WordPress.org

Make WordPress Core

Opened 8 years ago

Closed 6 years ago

#3517 closed defect (bug) (invalid)

WordPress should be 100% UTF-8

Reported by: sehh Owned by:
Milestone: Priority: normal
Severity: normal Version: 2.0.5
Component: General Keywords: UTF-8
Focuses: Cc:

Description (last modified by foolswisdom)

WP is running in semi-unicode and ascii/latin mode. As a result, people with weird languages that require UTF-8 character sets are having major problems. The issue isn't easily detectable, since storing and retreiving UTF-8 data to an SQL database with latin character set seems to work. Unfortuantely, it doesn't really work. WP can store UTF-8 data on a database/table/field with latin character set, but all SQL-based text functions return wrong values.

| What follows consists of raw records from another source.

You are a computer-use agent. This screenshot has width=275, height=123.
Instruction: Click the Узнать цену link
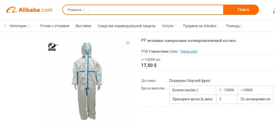189,51
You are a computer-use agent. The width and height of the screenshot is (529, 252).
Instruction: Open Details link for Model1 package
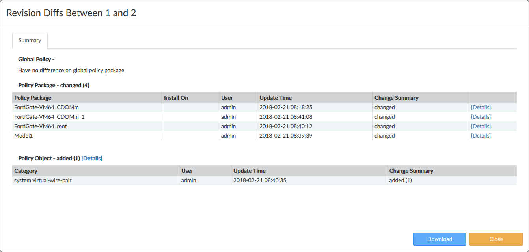(481, 136)
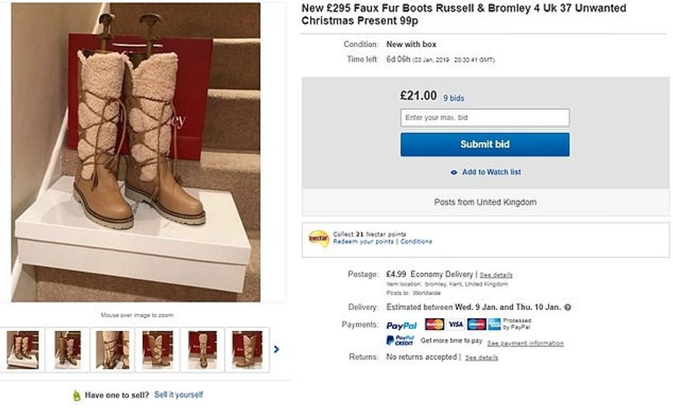Select the first boot thumbnail
Screen dimensions: 673x410
[23, 350]
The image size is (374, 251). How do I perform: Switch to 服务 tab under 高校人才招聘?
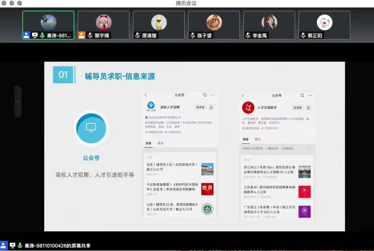pyautogui.click(x=161, y=143)
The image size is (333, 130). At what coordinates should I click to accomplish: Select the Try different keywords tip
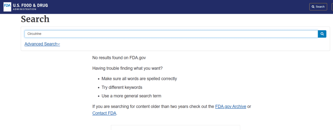(x=122, y=87)
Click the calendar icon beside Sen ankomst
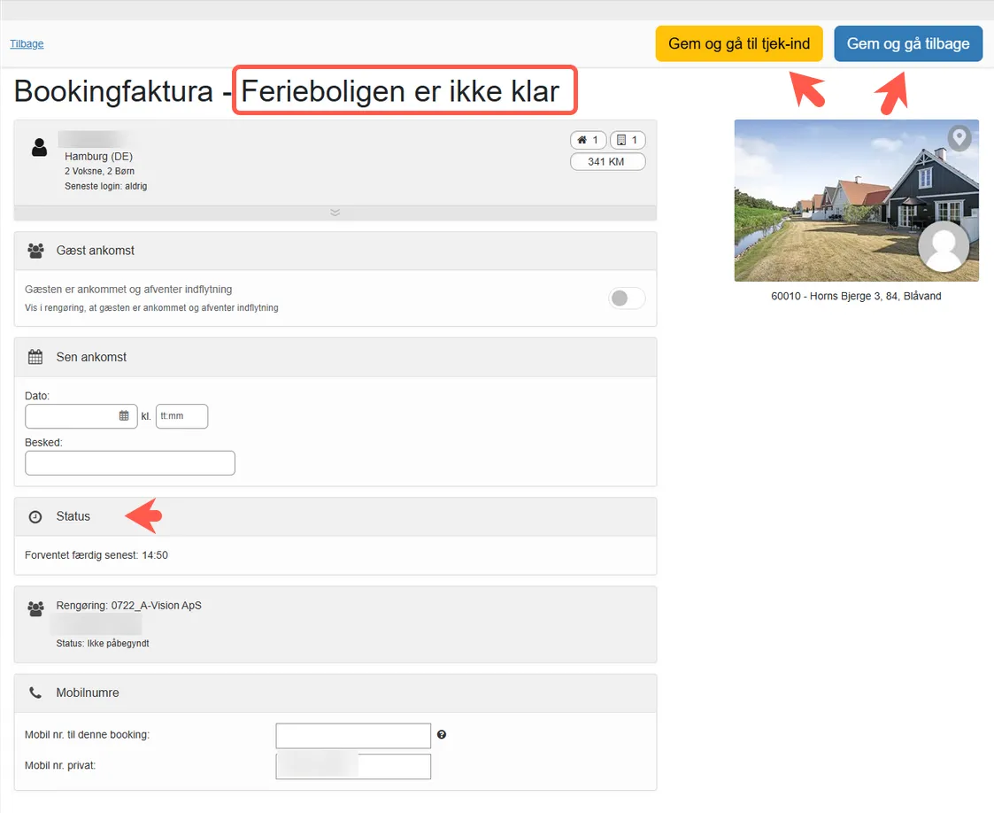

For example: SORTING, COMPARING, MANIPULATING of any string returns invalid data (not sorted properly, etc). Its about time WP started using UTF-8 everywhere.

The change to UTF-8 isn't simple. Some people thing that they can just "ALTER TABLE" to UTF-8 charset and then use "SET NAMES utf-8" that they'll be fine, WRONG!

For a new installation, its rather easy:

1) All database and table definitions must be set to UTF-8, some examples:
create database wordpress DEFAULT CHARACTER SET utf8 DEFAULT COLLATE utf8_general_ci;
create table wp_users (etc...) DEFAULT CHARACTER SET utf8 COLLATE utf8_general_ci;

2) Modify the WP database connection to execute the following:
SET NAMES utf8;
SET COLLATION_CONNECTION=utf8_general_ci;

Thats about it, a new installation can easily run with full UTF-8 support without any more changes.

Now, how about upgrading from an existing database? Thats more complex. Read this carefuly:

When doing an ALTER TABLE to change the character set, all TEXT (and similar) fields are converted to UTF-8. The conversion BREAKS existing text because the conversion expects the data to be in Latin, but they are not since WP has stored unicode characters in a latin database, as a result we get garbage after the conversion!

The solution is to ALTER all TEXT and related fields to BLOB, then alter the character set and finaly change back the BLOB fields to TEXT.

Example steps:

1) ALTER TABLE users MODIFY Last_Name BLOB;
2) ALTER DATABASE wordpress charset=utf8;
3) ALTER TABLE users charset=utf8;
4) ALTER TABLE users MODIFY Last_Name TEXT CHARACTER SET utf8;

so, we change our text fields to BLOB, switch our database and tables to UTF-8 and finaly in one go we return our initial TEXT fields and switch them to UTF-8.

the key here is that a BLOB field will not be converted to garbage when switched to UTF-8, unlike a TEXT field.

Hopefuly, the developers of WP will be able to create a conversion script to upgrade old latin databases.

Some of the related tickets: #2828, #2942, #3184

Attachments (1)

charset.diff (5.4 KB) - added by ryan 8 years ago.
Support for declaring charset for new installs under mysql >= 4.1

Download all attachments as: .zip

Change History (31)

comment:1 @foolswisdom8 years ago

  • Description modified (diff)

comment:2 @foolswisdom8 years ago

  • Milestone changed from 2.0.7 to 2.2

comment:3 @sehh8 years ago

  • Cc sehh@… added

comment:4 @sehh8 years ago

milestone 2.2? OMG!

Couldn't we make it 2.1 at least? This is rather important and i can help with development since i've already done this for my own applications.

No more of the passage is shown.